Extracted data: Begin
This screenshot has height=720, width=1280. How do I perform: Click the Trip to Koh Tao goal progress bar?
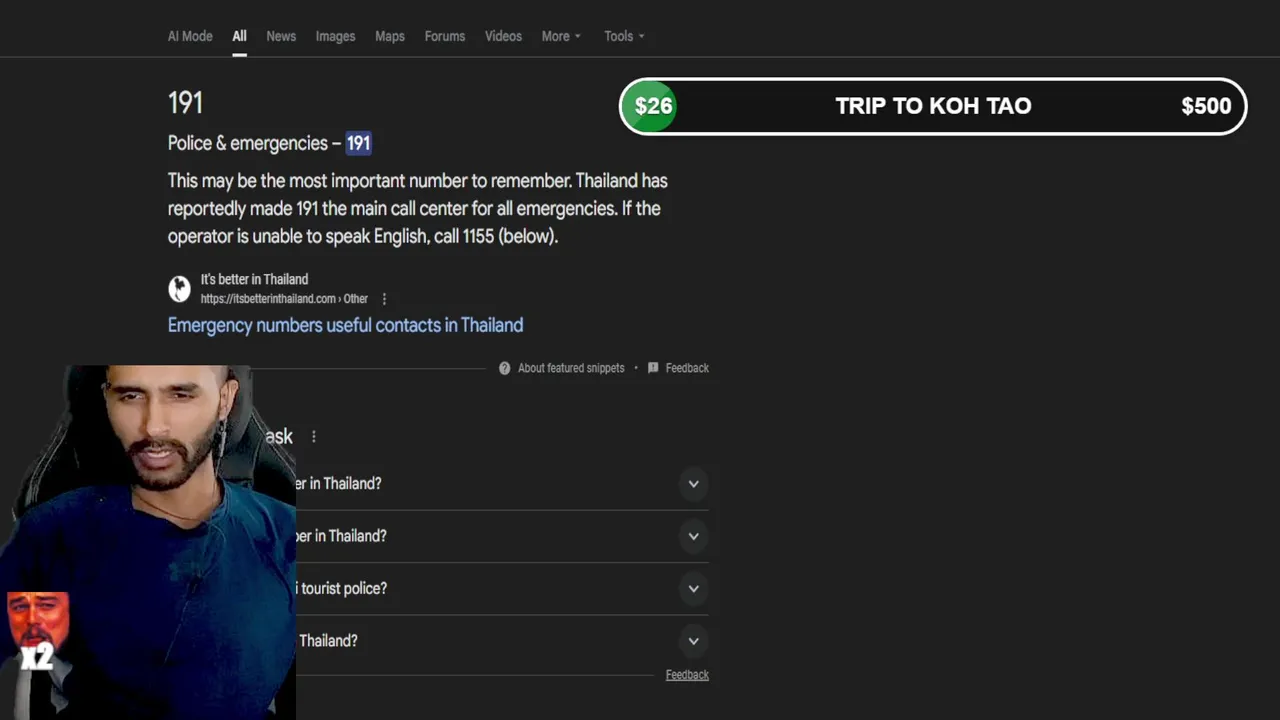932,106
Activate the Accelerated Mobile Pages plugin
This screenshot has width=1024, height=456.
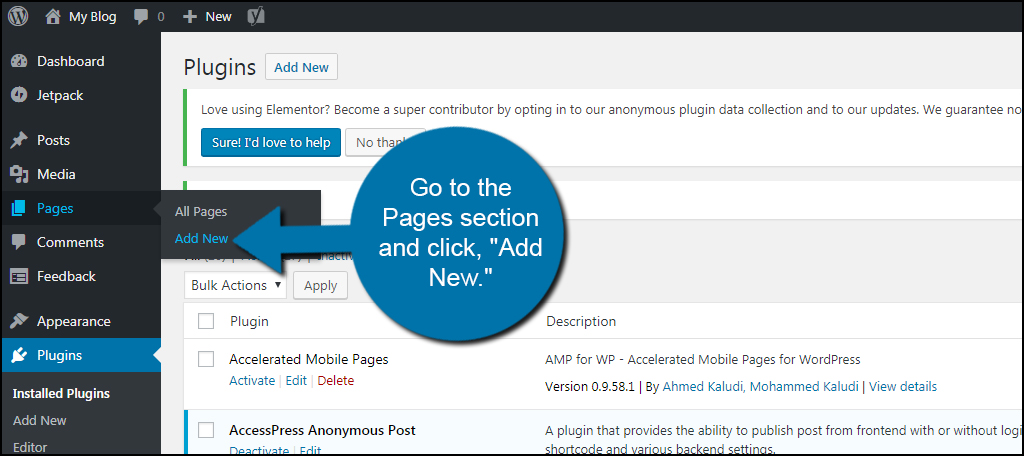pos(252,380)
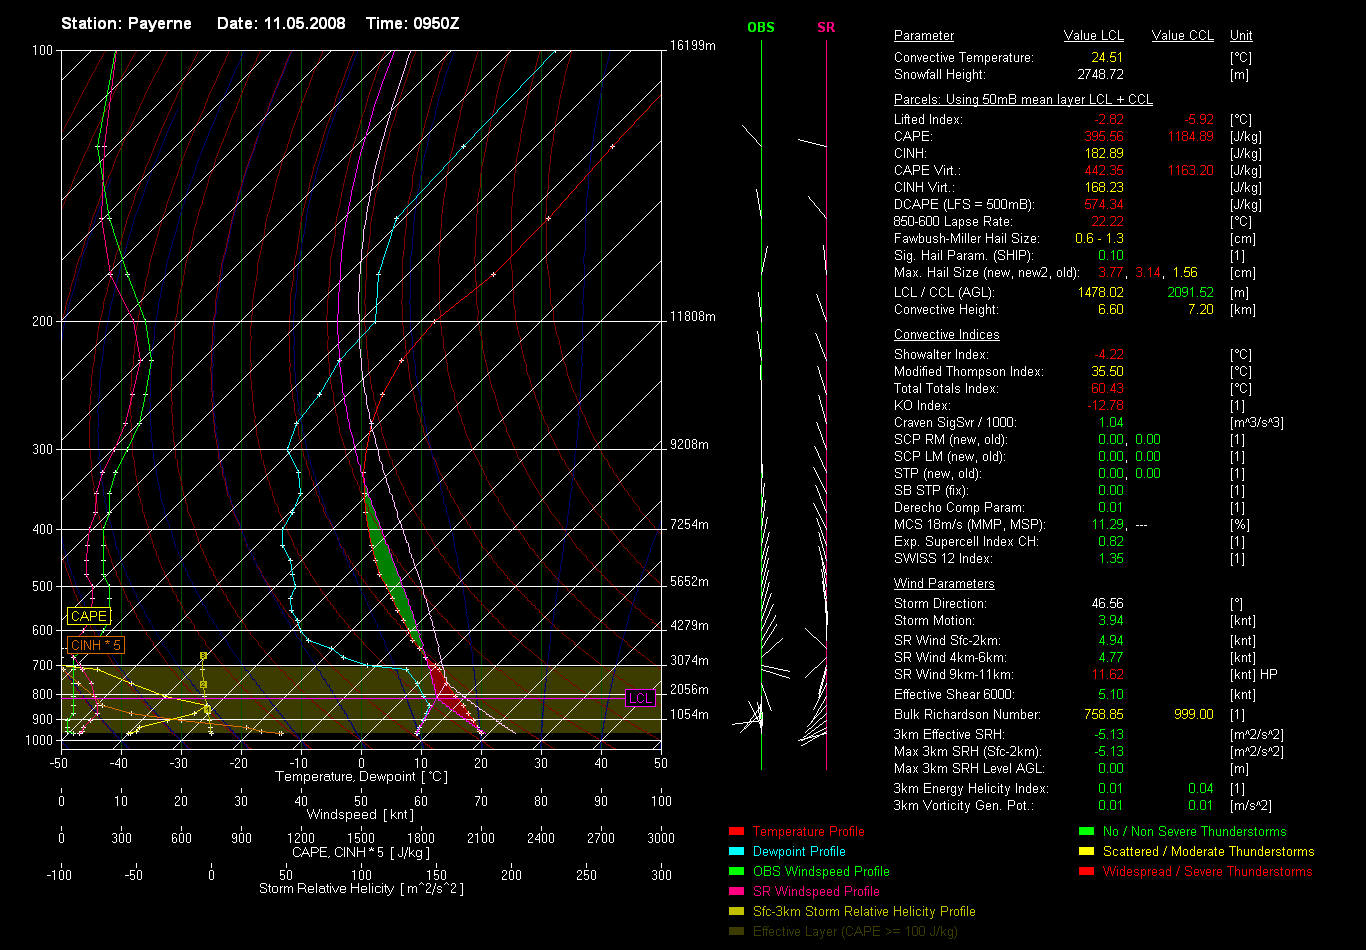Open the Convective Indices section heading
The image size is (1366, 950).
(946, 335)
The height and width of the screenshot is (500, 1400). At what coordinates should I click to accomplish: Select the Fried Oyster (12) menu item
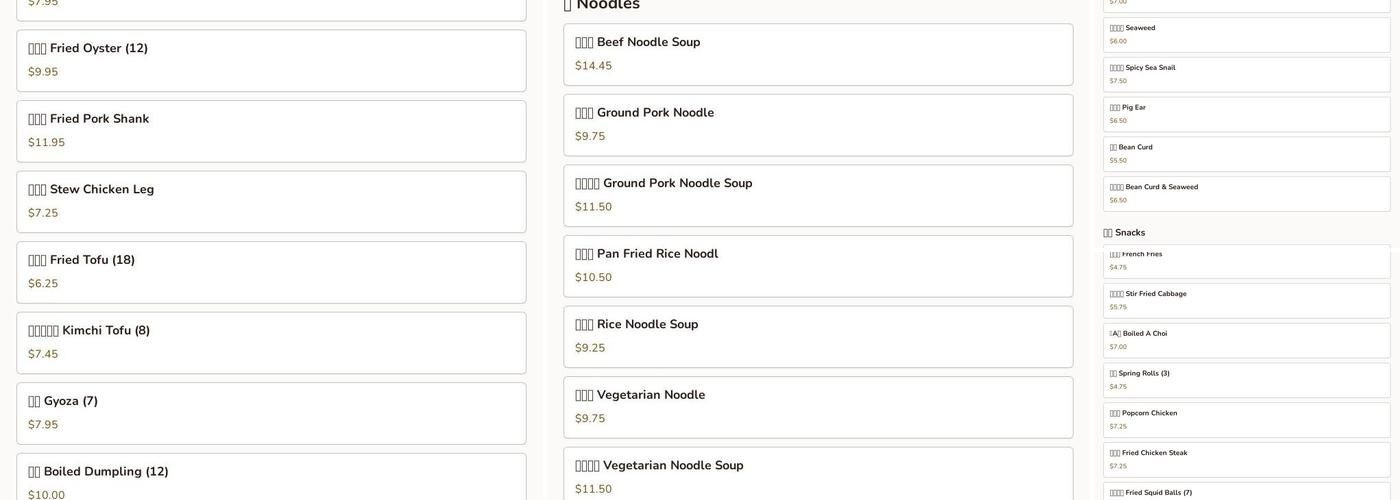271,61
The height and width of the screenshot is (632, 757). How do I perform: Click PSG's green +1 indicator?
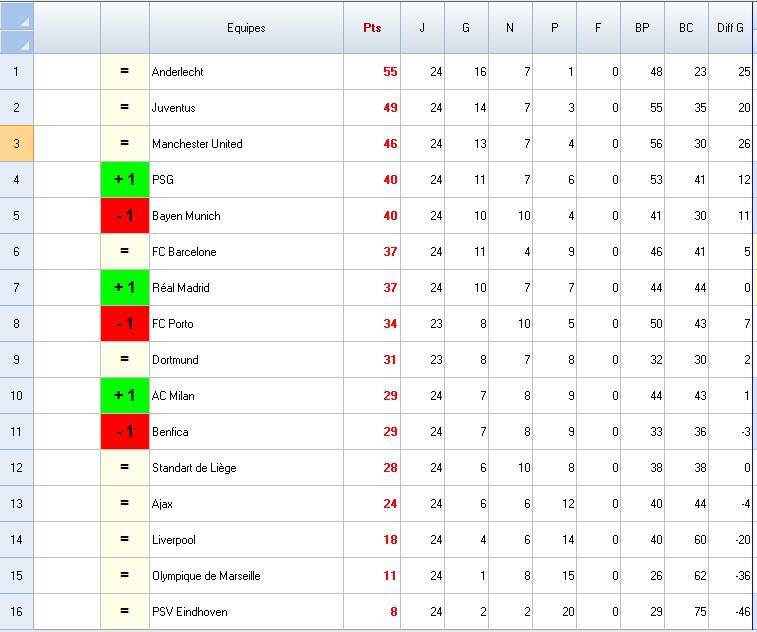(125, 180)
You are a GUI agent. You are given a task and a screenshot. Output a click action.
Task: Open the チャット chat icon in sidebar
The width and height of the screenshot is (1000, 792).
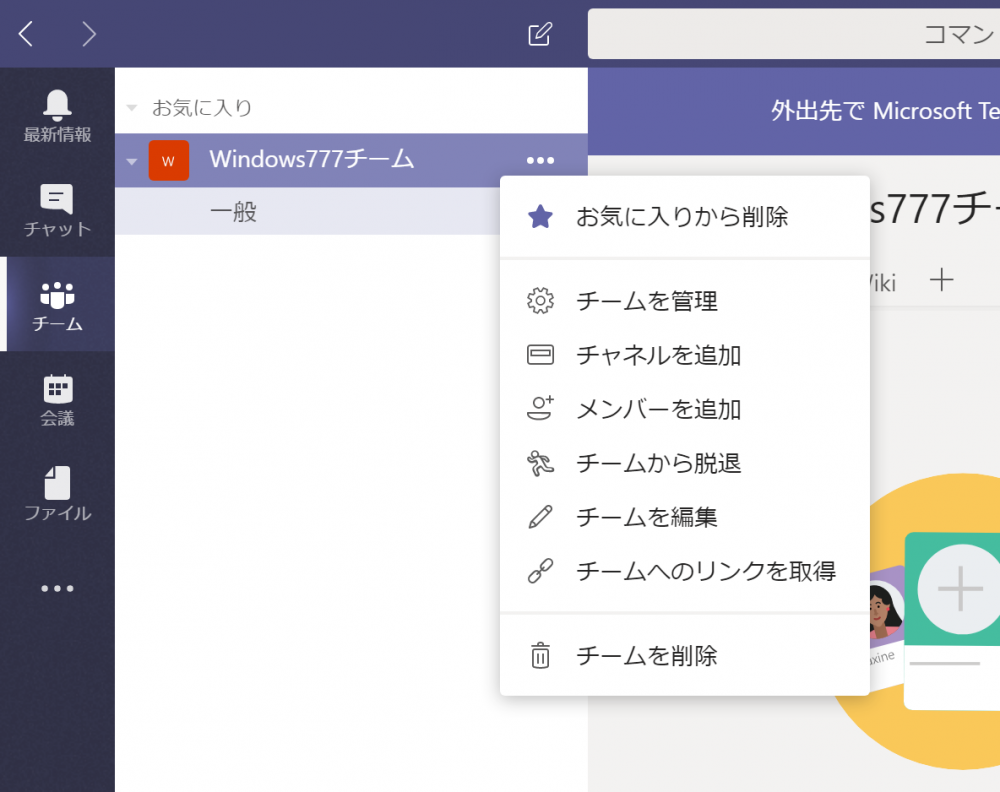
Extracted data: End
Set down the entries shown above once more, exactly as they read, but without pictures.

▶ _Response to this task_:
This screenshot has height=720, width=1280. How do I perform: Click the Trip to Koh Tao goal progress bar?
932,106
Activate the Accelerated Mobile Pages plugin
This screenshot has width=1024, height=456.
pos(252,380)
Open the Convective Indices section heading
The image size is (1366, 950).
(946, 335)
The height and width of the screenshot is (500, 1400). At what coordinates should I click to accomplish: Select the Fried Oyster (12) menu item
271,61
The height and width of the screenshot is (632, 757). How do I perform: Click PSG's green +1 indicator?
(125, 180)
You are a GUI agent. You are given a task and a screenshot. Output a click action.
Task: Open the チャット chat icon in sidebar
The width and height of the screenshot is (1000, 792).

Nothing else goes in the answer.